Je brûle de voir ces merveilles.

Le génie.

Tu m’avoueras peut-être que jamais
Il ne s’en est vû de pareilles ;
Mais il est temps d’en venir aux effets.
Animez-vous, rochers, & changez de figure ;
Paraissez tout couverts d’hommes & de verdure,
C’est moi qui veux ces divers changemens,
Et voir de votre sein naître des Instrumens.
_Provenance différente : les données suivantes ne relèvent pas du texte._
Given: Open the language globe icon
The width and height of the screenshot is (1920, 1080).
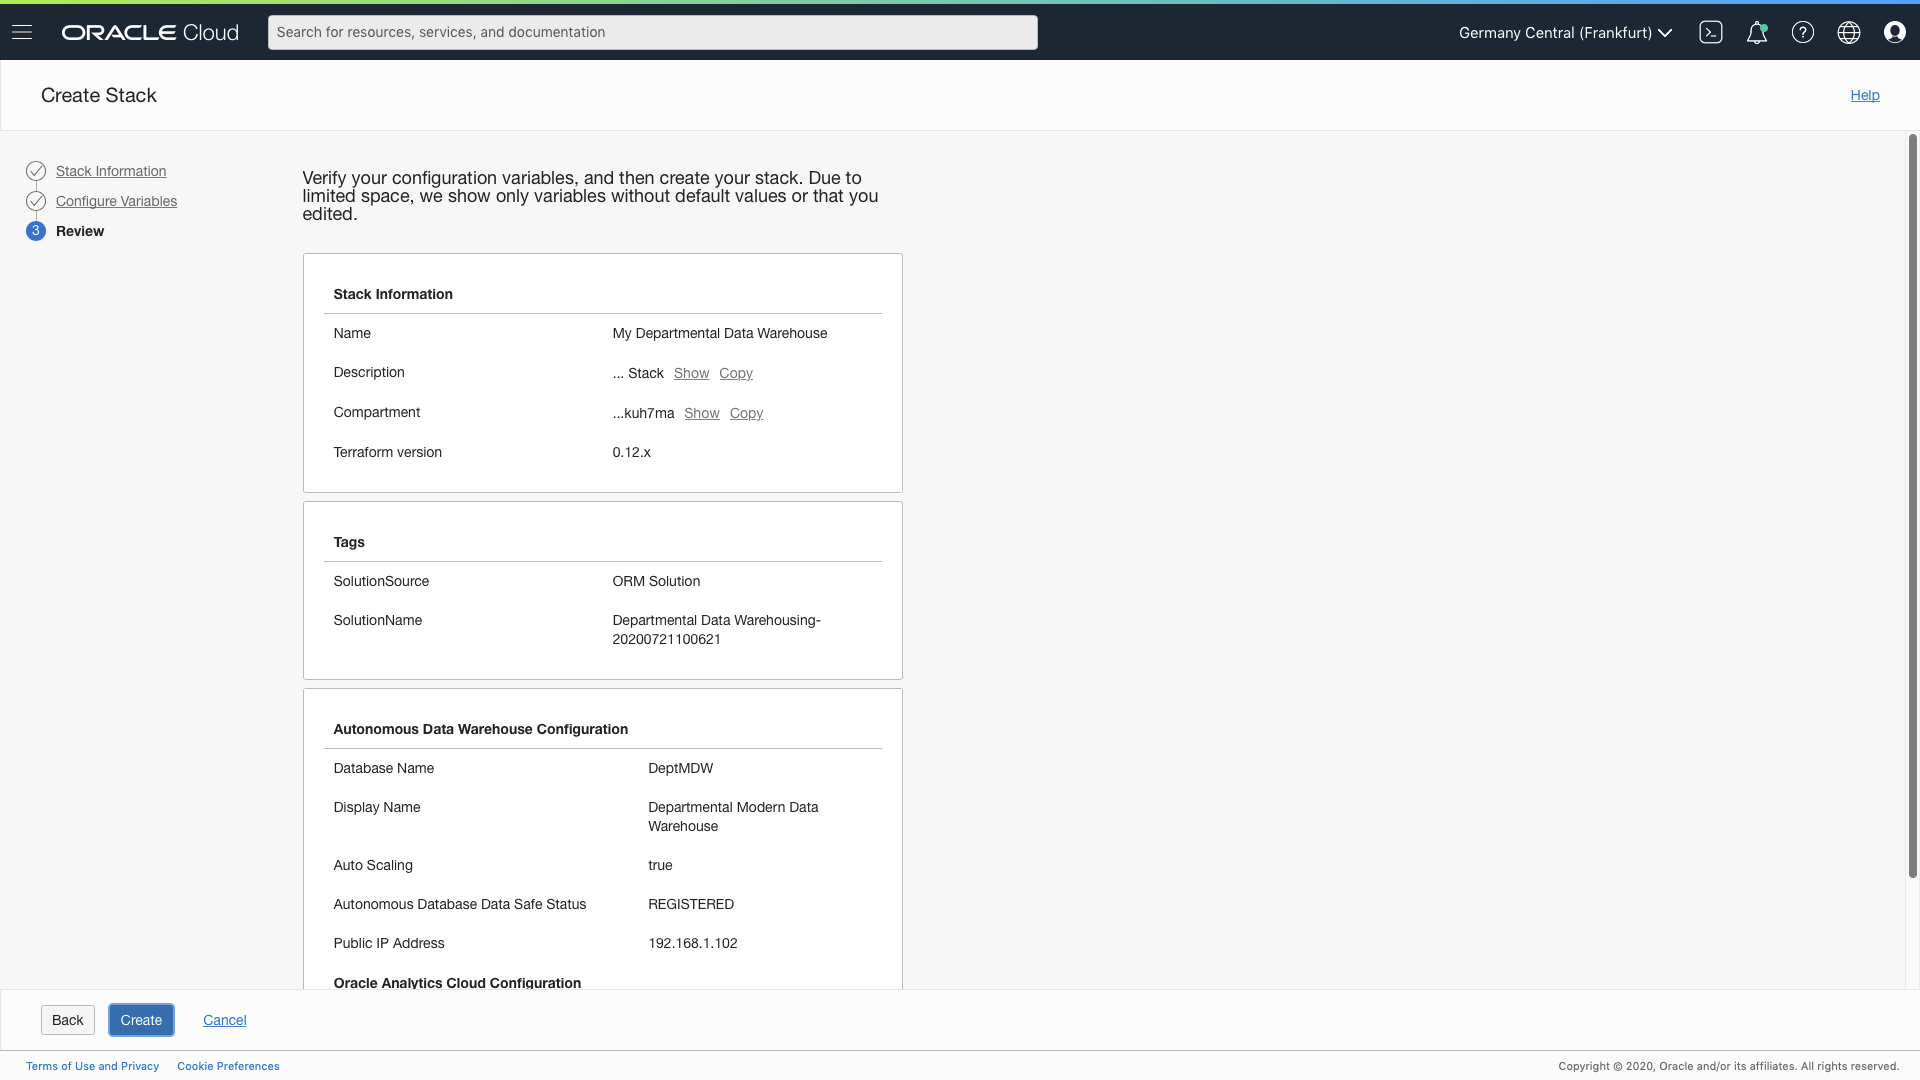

[On voit ici la Montagne se remuer ; elle est en un moment couverte d’arbres, & il s’en détache des pierres qui sont changées en hommes. Ces hommes touchent d’autres pierres, & elles deviennent des violons entre leurs mains. Ils en jouent un air dont la vîtesse du mouvement rend Thalie toute surprise.]

Thalie.

Tu promets moins que tu ne donnes,
Et ma peine déjà commence à s’adoucir.
Quels divertissemens, lorsque tu les ordonnes,
Peuvent manquer de réussir ?

Le génie.

C’est encor peu ; je veux que vous fassiez paroître
Un Berger dont les doux accens
Suivent les tons ravissans
De quelque Nymphe champêtre.

[En même temps on voit deux morceaux de rocher se changer en une nymphe & en un berger ; ils s’avancent, & chantent les paroles qui suivent.]

CHANSON DE LA NYMPHE.

Amans, qui vous rebutez
De la fierté d’une belle,
Aimez, souffrez, méritez ;
La constance vous appelle
Aux grandes félicités.
Languir pour une inhumaine
Que d’abord en vain on poursuit,
C’est une cruelle gêne ;
Mais regardez-en le fruit,
Vous en aimerez la peine.

CHANSON DU BERGER.

Quand on differe à se rendre,
Une belle peut prendre
De la fierté ;
Mais contre un cœur tendre
Pourquoi défendre
Sa liberté ?

Le génie.

Achevez, & formez pour spectacles nouveaux,
Et des buissons & des berceaux.

[Les arbres qui ont paru sur la montagne, s’en séparent, & forment successivement des buissons, des allées, & des berceaux.]

Le génie poursuit.

Hé bien, Muse, es-tu satisfaite ?

Thalie.

Je t’admire & me tais.

Le génie.

Je t’admire & me tais.Après ce que tu vois,
Des fêtes dont l’amour me doit laisser le choix,
Puisque j’en prends le soin, ne sois plus inquiéte.


LA NYMPHE & LE BERGER
chantent ensemble.

Ah, qu’il est doux de s’unir à l’amour !
Avec l’amour on peut tout faire ;
La beauté la plus sévere
A beau fuir ce qui peut l’enflammer à son tour,
Cherchez toujours à lui plaire,
Vous trouverez un nouveau jour.
Ah, qu’il est doux de s’unir à l’amour !
Avec l’amour on peut tout faire.

Le génie.

Allons, c’est trop tarder, sui-moi.

Thalie.

Pour l’Inconnu j’attens beaucoup de toi.

Le génie.

L’entreprise est un peu hardie ;
Mais je n’ai rien promis dont je ne vienne à bout.

Thalie.

Je le croi, ce n’est pas d’aujourd’hui qu’on publie
Que les François ont un génie
Qui les rend capables de tout.

[Ils passent en s’en retournant par-dessous une allée qui occupe le milieu du théatre, & qui en tient toute la longueur ; & lorsqu’ils sont tout-à-fait retirés, cette grande allée forme trois petits monts, qui se changent en un instant en plusieurs arbres. Ces arbres se retirent un moment après, & les violons jouent une ouverture.]